A grizzly seems never too busy or too hungry to stop and look around. “Safety First” appears to be more on his mind than eating. I have seen a grizzly pause from his earth-digging after roots to stop, look, and listen, and I have watched one stop his more than eager digging after marmots to scent the air in his scout for an enemy. And then again I have repeatedly seen him look up from his feast of smelly sirloin to make certain that he was not surprised by man.

While I was watching a flock of mountain sheep feeding down a slope just above the timber-line, a grizzly appeared on the scene. He came slowly upward from the woods. Unless the sheep or the bear changed course there must be a meeting. But the sheep continued to feed downward and the grizzly to walk up. Suddenly the bear stopped and began digging—digging evidently for a chipmunk. A stream of earth was sent flying behind him. Occasionally, too, a huge stone was sent hurtling back. This activity roused the curiosity of the sheep, and they approached within perhaps ten or twelve feet. They were lined up and eagerly watching the grizzly when he became aware of their presence. Disliking their close approach, he leaped at them with a terrific “Woof!” The sheep scattered wildly but ran only a few yards. Again uniting, they fed quietly away, and the grizzly returned to his digging.

In only exceptional cases has the grizzly been a killer of big game. In his search for food he digs out small mammals and kills rabbits and beaver. He is not likely to attempt anything as large as wild sheep, but when a grizzly forms the habit of killing big animals he is likely to make this serve as his entire food-supply. Thus a cattle-killing grizzly is likely to give his chief attention to the killing of cattle, or incidentally to that of sheep, deer, or elk. In the days of the buffalo the great herds frequently were trailed by one or more grizzlies. These, however, probably obtained most of their meat from carcasses left behind by storms, drowning, or other means of death.

The misfortunes of other animals often provide a feast for the grizzly. In going over an area just swept by a forest fire I saw two grizzlies feasting, and there were feasts for numerous others. One was wading in an abandoned beaver pond and feasting on the dead trout that floated on the surface. Two black bears, despite terrible threats from the grizzly, claimed all the fish that came within reach of the shore, but discreetly kept out of the pond. During the second day’s exploration of the burn a bear came upon me while I was eating from a fire-killed, roasted deer. When I moved on, the waiting grizzly walked up to dine.

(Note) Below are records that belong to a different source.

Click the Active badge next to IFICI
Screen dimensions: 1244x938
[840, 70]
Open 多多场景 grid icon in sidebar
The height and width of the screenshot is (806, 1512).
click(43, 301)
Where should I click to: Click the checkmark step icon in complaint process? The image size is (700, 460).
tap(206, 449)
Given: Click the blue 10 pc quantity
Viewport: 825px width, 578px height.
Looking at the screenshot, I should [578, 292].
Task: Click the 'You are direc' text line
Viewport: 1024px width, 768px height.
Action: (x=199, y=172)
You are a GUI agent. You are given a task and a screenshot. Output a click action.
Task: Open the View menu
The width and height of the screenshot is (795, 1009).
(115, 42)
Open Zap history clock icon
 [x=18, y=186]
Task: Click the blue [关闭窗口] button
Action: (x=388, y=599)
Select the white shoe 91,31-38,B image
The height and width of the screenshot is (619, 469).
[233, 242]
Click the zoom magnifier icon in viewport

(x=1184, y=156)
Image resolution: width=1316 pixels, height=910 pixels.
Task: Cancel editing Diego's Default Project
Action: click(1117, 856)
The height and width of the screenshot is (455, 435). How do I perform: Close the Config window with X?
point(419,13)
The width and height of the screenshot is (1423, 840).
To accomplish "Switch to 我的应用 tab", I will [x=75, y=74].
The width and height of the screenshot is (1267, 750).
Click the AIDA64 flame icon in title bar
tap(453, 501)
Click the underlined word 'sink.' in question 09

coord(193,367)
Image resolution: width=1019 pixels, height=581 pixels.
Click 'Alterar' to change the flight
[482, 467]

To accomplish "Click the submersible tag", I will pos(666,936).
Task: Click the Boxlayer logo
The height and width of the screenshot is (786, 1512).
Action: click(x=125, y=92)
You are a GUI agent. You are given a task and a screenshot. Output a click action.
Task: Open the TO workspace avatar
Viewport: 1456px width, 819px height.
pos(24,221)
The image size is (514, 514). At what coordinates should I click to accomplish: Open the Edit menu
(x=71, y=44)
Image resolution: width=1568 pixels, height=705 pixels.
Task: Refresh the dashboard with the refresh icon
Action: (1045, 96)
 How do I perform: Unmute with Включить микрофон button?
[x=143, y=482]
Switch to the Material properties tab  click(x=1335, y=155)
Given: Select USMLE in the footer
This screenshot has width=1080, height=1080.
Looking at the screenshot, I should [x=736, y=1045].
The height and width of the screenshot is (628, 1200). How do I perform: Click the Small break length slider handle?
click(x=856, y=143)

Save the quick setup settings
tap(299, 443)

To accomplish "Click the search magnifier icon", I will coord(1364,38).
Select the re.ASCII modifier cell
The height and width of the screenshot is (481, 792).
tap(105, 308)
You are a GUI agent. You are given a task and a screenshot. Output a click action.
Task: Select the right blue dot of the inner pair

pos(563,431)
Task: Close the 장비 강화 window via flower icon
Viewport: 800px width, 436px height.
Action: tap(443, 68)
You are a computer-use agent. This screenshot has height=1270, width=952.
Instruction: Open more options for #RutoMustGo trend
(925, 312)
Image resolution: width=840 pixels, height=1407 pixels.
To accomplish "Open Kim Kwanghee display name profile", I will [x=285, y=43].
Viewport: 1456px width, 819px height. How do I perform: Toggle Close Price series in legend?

A grizzly knows the location of every beaver pond in his territory. It is one of his favorite loafing and feeding places. Often he rolls and swims about in the water, enjoying himself immensely. Here he sometimes finds a stale fish or a dead bird brought down by the stream. Sometimes he eats a huge salad of pond-lilies.

But when beaver are gathering the harvest, especially if it is gathered at some distance from the water, he lies in wait and overhauls them. He is ready, too, to seize upon any of these unfortunate fellows who is accidentally killed or injured in gnawing down a tree. Many a time I have seen the fresh tracks of a mother and her cubs on the muddy shore of a beaver pond, and sometimes the tracks of both black bears and grizzlies.

In the course of miles of daily wandering the grizzly may occasionally come upon a wounded animal or a carcass. If his find be large, he may lie close until it is consumed; or he may make a cache of it, returning again and again until it is eaten. Grizzlies will bury an elk in the earth or cover the carcass of a cow with numbers of logs. Nothing is more common than for them to cover a carcass with refuse consisting of twigs, fallen leaves, grass, and trash. They will cover a quantity of fish with stones and logs.

A few grizzlies become cattle-killers; many grizzlies eat cattle they did not kill. On the live-stock ranges in the mountains of the West cattle die from many causes. They succumb to disease and to accidents. Winds proclaim carcass news and a feast to flesh-eaters near and far. Bears have amazingly keen noses and often are the first to enjoy the feast.

A grizzly I was following caught the scent of a carcass that was more than a mile away. He stopped and sniffed, then changed his course and set off for the carcass. The carcass was being watched. As the grizzly was the first animal to arrive after the kill, the owner of the cow concluded that he was guilty of the killing, and accordingly proceeded to kill him and to condemn all bears as cattle-killers. Yet this cow had died from feeding too freely upon poisonous larkspur.

I was once trailing a grizzly through the snow, when he came upon the trail of a mountain lion, which he followed. Farther along the lion killed a horse. When the grizzly came upon the scene, he drove the lion off. The following day, while having a second feast off the horse, he was discovered by a rancher, who at once procured dogs and pursued and killed the “famous horse-killing grizzly.”